I'm guessing your home state is somewhere like Texas with lots of cheap, in-state schools but some legitimate concerns about your ability to participate in appropriate care for LGBT and HIV+ patients.
Residency is where you will learn the nitty gritty details of this area of medicine and caring for these patients, not so much medical school. In medical school, the main thing you'd learn about caring for this population is using inclusive language and strategies when taking histories and doing physicals. There are tons of online resources to learn about this topic if you find your medical school is not adequate in this area. You can also always do an away rotation at a place that focuses on this patient population/area of medicine if desired. I also wouldn't necessarily count on the state a school is located in having a direct correlation with learning opportunities for these topics in medical school.
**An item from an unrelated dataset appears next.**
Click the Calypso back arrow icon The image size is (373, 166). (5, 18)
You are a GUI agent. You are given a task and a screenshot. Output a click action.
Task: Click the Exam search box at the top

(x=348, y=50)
I would imagine many medical schools in Texas have LGBT student groups offering educational events and that sort of thing. In terms of things like when do we test for HIV, what meds do I put somebody on, what labs do I get and how often, what special screenings and counseling related to sexual health do LGBT patients need that cis/straight patients may not, how and when do I provide gender-affirming care, etc. - the bulk of that learning will happen in residency.
Maybe there are other factors at play here in your desire to leave your home state, in which case do what feels right for you. But I think for medical school specifically, the cost difference is probably not outweighed by the level of opportunity you will have to learn what you need to learn to take care of this patient population.